“Até neste belo mundo há infelizes. Mas, que é afinal a infelicidade?”, perguntava-se Nietzsche, aos 15 anos. Anotou, também, que “infinita é a procura da verdade”, o que se tornaria sua inquietação por toda a vida, enquanto lúcido.
Nessa busca, ele que poderia ter se tornado um pastor luterano, como o pai – trajetória interrompida com a loucura (também) do pai – passa a questionar o “saber” de séculos da religião e descobre as ciências naturais.
Mas, como dar crédito às ciências (o racionalismo) se estas não conseguem esboçar um sistema convincente do real? E, o espírito, por outro lado, também não percebe uma unidade ou sentido da história universal, nem os princípios mais essenciais?
Essas questões o levam a pregar a “afirmação da vida” como alternativa, duvidando de qualquer doutrina que impeça esta afirmação e, rejeitando-se o aceito como “normal”.
Um pouco do que viria a dizer Carl Gustav Jung: “Só os medíocres aspiram à normalidade.”
“(…) Que é a humanidade? Mal o sabemos: um degrau num conjunto, um período num eterno vir-a-ser, ou obra arbitrária de Deus?
O homem é acaso algo mais que um ser evoluído através dos mundos intermediários das floras e das faunas?
É desde o presente um ser acabado, ou que lhe reservará a história?
O ‘devenir’ eterno não terá um fim?
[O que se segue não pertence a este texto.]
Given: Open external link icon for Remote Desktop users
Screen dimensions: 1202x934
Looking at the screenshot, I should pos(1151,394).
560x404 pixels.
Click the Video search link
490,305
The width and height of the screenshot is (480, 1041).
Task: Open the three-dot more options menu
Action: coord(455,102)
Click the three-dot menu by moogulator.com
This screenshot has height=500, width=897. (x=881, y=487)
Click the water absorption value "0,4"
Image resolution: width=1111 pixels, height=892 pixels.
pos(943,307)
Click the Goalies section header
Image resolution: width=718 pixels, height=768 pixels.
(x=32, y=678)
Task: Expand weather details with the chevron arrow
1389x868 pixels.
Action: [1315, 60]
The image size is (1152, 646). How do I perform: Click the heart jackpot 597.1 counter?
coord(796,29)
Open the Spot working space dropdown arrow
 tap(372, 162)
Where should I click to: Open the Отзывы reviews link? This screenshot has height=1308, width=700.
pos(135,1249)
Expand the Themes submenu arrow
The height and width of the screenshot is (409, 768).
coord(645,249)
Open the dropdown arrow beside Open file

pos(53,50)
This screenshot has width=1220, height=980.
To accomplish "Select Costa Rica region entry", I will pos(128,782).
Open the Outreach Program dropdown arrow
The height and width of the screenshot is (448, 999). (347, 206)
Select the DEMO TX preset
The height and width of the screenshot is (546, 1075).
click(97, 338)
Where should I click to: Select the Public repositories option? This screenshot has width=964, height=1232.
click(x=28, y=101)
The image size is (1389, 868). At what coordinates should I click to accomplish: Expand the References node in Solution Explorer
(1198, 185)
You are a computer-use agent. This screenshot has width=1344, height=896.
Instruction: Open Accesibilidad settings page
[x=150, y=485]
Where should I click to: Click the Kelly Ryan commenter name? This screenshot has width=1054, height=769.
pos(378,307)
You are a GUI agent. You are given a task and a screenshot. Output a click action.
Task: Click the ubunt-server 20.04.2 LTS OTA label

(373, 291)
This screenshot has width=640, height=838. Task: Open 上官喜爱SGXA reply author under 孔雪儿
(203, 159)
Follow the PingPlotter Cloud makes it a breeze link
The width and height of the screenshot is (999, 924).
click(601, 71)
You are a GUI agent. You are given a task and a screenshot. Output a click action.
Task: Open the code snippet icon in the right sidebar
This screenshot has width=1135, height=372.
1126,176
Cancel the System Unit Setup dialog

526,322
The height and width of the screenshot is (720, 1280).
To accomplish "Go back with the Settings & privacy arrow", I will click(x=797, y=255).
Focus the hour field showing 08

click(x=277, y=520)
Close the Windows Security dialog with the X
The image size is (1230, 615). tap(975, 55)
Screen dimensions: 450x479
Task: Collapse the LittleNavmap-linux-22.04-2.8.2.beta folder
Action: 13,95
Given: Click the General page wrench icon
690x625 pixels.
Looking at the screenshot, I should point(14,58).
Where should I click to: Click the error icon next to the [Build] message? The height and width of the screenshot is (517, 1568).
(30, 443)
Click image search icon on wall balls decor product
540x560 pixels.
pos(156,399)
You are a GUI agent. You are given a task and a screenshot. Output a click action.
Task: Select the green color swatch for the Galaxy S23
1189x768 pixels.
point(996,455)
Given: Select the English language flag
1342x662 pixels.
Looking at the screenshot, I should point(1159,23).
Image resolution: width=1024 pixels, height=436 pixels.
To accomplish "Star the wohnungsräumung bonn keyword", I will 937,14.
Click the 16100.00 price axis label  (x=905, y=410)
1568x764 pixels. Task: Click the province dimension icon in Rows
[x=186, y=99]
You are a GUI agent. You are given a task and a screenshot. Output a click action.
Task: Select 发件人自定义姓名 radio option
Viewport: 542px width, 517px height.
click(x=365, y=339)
Quais são as molas desse grande relógio?
Estão ocultas; mas, por longa que seja a duração da grande hora que chamamos a história, a cada instante as horas são as mesmas.
As peripécias estão inscritas no mostrador: o ponteiro caminha, e quando houver soado a duodécima hora, recomeça uma série, é o prólogo de um período na história da humanidade.
Aventurar-se, sem guia nem compasso, no oceano da dúvida, é perdição e loucura para os cérebros jovens; a maior parte é destruída pela tempestade, e pequeno o número dos que descobrem as regiões novas …
Comumente a filosofia se me representa como uma torre de Babel …
Um turbilhão infinito de pensamentos populares é o resultado desolador; devemos ater-nos aos grandes movimentos, ao dia em que a multidão compreenda que todo o cristianismo está fundamentado sobre afirmações gratuitas.
Mas a existência de Deus, a imortalidade, a autoridade da Bíblia, a revelação, ficarão para sempre como problemas.
Eu ensaiei negar tudo: ah! destruir é fácil, mas construir!”
(Trecho de uma carta de Nietzsche, não datada)
“O combate é o alimento que torna a alma forte”, escreve, após conhecer a obra de Hölderlin.
Um de seus grandes medos era a mediocridade rasteira. Seu ideal seria o “além-homem” (Übermensch), o sujeito forte o suficiente para criar seus próprios valores, forte o suficiente para viver sem o conforto da moral tradicional.
O oposto do “além-homem” seria o que chamava de “o último homem” (der letzte Mensch). Para estes homens, “enfraquecer e desconfiar parece-lhes pecaminoso; anda-se com cautela.”
Nietzsche considerava desprezível a falta de esforço e ambição do “último homem”, sua submissão e atração pelos “pequenos prazeres”.
“Dá-nos esse último homem, Zaratustra (…) Torna-nos semelhantes a esses últimos homens!”, pedia a multidão.
Acho que Zaratustra concedeu.
Nietzsche também previu o surgimento da anomia, do ponto de vista da Psicologia Social, e, a disseminação da sensação de angústia e da falta de sentido, que tornam nosso ambiente altamente perturbador.
Quanto a acusar-se Nietzsche de inspirador do nazismo, parece algo infundado, ou distorcido. Ele desprezava severamente os antissemitas. E, em certos momentos, não houve uma crítica mais dura do nacionalismo racista alemão.
Chegou a desejar que seu livro (póstumo) “Vontade de Potência” fosse “escrito em francês para que não parecesse um fortalecimento de qualquer aspiração imperialista alemã.”